Thursday, December 4, 2008

Muhammad the Raider

Muhammad already had experience as a warrior before he assumed the role of prophet. He had participated in two local wars between his Quraysh tribe and their neighboring rivals Ban Hawazin. But his unique role as a prophet-warrior would come later. After receiving revelations from Allah through the angel Gabriel in 610, he began by just preaching to his tribe the worship of One God and his own position as prophet. But he was not well received by his Quraysh brethren in Mecca, who reacted disdainfully to his prophetic call and refused to give up their gods. Muhammad's frustration and rage became evident. When even his uncle, Abu Lahab, rejected his message, Muhammad cursed him and his wife in violent language that has been preserved in the Qur'an, the holy book of Islam: "May the hands of Abu Lahab perish! May he himself perish! Nothing shall his wealth and gains avail him. He shall be burnt in a flaming fire, and his wife, laden with firewood, shall have a rope of fiber around her neck!" [111:1-5]

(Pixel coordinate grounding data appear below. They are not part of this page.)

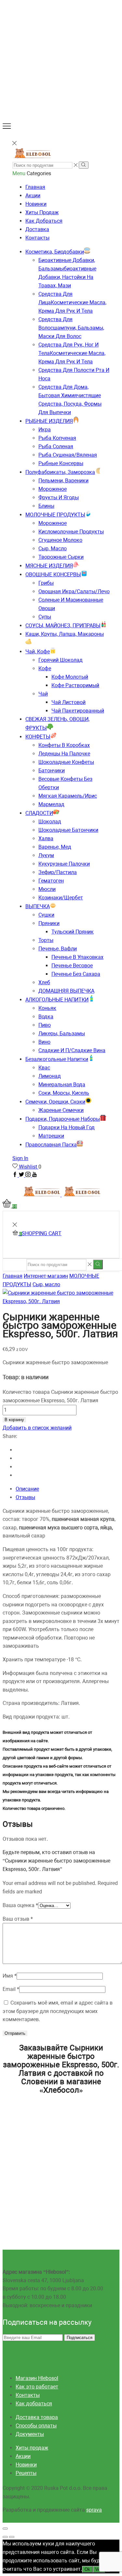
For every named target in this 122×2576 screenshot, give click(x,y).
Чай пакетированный (77, 711)
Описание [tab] (27, 1489)
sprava (94, 2510)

Ultimately, Muhammad would turn from violent words to violent deeds. In 622, he finally fled his native Mecca for a nearby town, Medina, where a band of tribal warriors had accepted him as a prophet and pledged loyalty to him. In Medina, these new Muslims began raiding the caravans of the Quraysh, with Muhammad personally leading many of these raids. These raids kept the nascent Muslim movement solvent and helped form Islamic theology - as in one notorious incident when a band of Muslims raided a Quraysh caravan at Nakhla, a settlement not far from Mecca. The raiders attacked the caravan during the sacred month of Rajab, when fighting was forbidden. When they returned to the Muslim camp laden with booty, Muhammad refused to share in the loot or have anything to do with them, saying only, "I did not order you to fight in the sacred month."

But then a new revelation came from Allah, explaining that the Quraysh's opposition to Muhammad was a worse transgression than the violation of the sacred month. In other words, the raid was justified. "They question you, O Muhammad, with regard to warfare in the sacred month. Say: warfare in it is a great transgression, but to turn men from the way of Allah, and to disbelieve in Him and in the Inviolable Place of Worship, and to expel His people from there, is a greater sin with Allah; for persecution is worse than killing" (2:214,217). Whatever sin the Nakhla raiders had committed was overshadowed by the Quraysh's rejection of Muhammad.

The general principle which Muhammad took from this particular incident was this: to launch a military attack during the sacred month of ceasefire is OK, if you're killing people who have rejected Muhammad's ideas.